(Material for this exercise)

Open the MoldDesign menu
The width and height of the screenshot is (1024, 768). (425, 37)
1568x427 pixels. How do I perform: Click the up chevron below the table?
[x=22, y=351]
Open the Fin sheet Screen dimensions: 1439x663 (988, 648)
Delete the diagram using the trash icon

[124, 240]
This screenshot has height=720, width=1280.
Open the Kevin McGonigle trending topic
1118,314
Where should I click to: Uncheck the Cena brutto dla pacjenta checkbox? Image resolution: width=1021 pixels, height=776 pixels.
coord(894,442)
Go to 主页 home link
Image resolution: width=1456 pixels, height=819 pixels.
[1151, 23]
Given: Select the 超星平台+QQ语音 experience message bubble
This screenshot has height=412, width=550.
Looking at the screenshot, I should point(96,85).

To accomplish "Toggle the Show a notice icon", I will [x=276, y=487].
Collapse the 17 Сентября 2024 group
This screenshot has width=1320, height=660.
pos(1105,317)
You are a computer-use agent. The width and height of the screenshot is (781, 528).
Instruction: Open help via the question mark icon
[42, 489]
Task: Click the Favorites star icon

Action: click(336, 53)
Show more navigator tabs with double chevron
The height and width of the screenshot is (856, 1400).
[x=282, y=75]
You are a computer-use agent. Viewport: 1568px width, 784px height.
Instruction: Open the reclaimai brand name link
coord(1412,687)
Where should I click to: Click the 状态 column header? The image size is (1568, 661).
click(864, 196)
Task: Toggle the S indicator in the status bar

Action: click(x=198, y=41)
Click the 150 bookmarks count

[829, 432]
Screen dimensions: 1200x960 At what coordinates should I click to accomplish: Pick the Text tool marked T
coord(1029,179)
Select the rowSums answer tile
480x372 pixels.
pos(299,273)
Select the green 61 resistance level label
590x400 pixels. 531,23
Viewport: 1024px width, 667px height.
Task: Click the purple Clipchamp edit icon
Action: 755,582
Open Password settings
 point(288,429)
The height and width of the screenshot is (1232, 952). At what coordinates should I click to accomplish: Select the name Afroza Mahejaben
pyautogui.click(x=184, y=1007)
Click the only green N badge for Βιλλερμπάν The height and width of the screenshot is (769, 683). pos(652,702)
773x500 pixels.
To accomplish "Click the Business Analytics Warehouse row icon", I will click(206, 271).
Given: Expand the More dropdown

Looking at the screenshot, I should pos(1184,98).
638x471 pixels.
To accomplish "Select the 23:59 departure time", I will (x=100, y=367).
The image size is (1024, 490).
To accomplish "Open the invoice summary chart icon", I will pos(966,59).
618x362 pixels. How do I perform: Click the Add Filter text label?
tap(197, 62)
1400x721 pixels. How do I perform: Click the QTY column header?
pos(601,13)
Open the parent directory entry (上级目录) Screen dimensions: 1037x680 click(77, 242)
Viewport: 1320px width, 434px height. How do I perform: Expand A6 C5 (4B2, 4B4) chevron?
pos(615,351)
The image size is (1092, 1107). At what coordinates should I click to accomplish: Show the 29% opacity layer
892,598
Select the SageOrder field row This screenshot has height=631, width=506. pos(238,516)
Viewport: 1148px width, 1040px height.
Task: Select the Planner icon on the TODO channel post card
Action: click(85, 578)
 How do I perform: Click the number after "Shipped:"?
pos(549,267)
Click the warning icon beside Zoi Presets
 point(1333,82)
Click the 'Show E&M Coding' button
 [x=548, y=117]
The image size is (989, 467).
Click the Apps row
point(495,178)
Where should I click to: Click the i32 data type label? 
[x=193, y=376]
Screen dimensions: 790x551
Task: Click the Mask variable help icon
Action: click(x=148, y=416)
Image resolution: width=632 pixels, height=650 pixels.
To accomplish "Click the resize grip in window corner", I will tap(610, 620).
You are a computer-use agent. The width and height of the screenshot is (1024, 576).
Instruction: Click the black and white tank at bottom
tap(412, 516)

(End Material for this exercise)

For the material above, reproduce exactly the lines from the line with "Given: Select the" to the line with "The image size is (1024, 490).", inclusive, and exclude all others.

== Final answer ==
Given: Select the 超星平台+QQ语音 experience message bubble
This screenshot has height=412, width=550.
Looking at the screenshot, I should point(96,85).

To accomplish "Toggle the Show a notice icon", I will [x=276, y=487].
Collapse the 17 Сентября 2024 group
This screenshot has width=1320, height=660.
pos(1105,317)
You are a computer-use agent. The width and height of the screenshot is (781, 528).
Instruction: Open help via the question mark icon
[42, 489]
Task: Click the Favorites star icon

Action: click(336, 53)
Show more navigator tabs with double chevron
The height and width of the screenshot is (856, 1400).
[x=282, y=75]
You are a computer-use agent. Viewport: 1568px width, 784px height.
Instruction: Open the reclaimai brand name link
coord(1412,687)
Where should I click to: Click the 状态 column header? The image size is (1568, 661).
click(864, 196)
Task: Toggle the S indicator in the status bar

Action: click(x=198, y=41)
Click the 150 bookmarks count

[829, 432]
Screen dimensions: 1200x960 At what coordinates should I click to accomplish: Pick the Text tool marked T
coord(1029,179)
Select the rowSums answer tile
480x372 pixels.
pos(299,273)
Select the green 61 resistance level label
590x400 pixels. 531,23
Viewport: 1024px width, 667px height.
Task: Click the purple Clipchamp edit icon
Action: 755,582
Open Password settings
 point(288,429)
The height and width of the screenshot is (1232, 952). At what coordinates should I click to accomplish: Select the name Afroza Mahejaben
pyautogui.click(x=184, y=1007)
Click the only green N badge for Βιλλερμπάν The height and width of the screenshot is (769, 683). pos(652,702)
773x500 pixels.
To accomplish "Click the Business Analytics Warehouse row icon", I will click(206, 271).
Given: Expand the More dropdown

Looking at the screenshot, I should pos(1184,98).
638x471 pixels.
To accomplish "Select the 23:59 departure time", I will (x=100, y=367).
The image size is (1024, 490).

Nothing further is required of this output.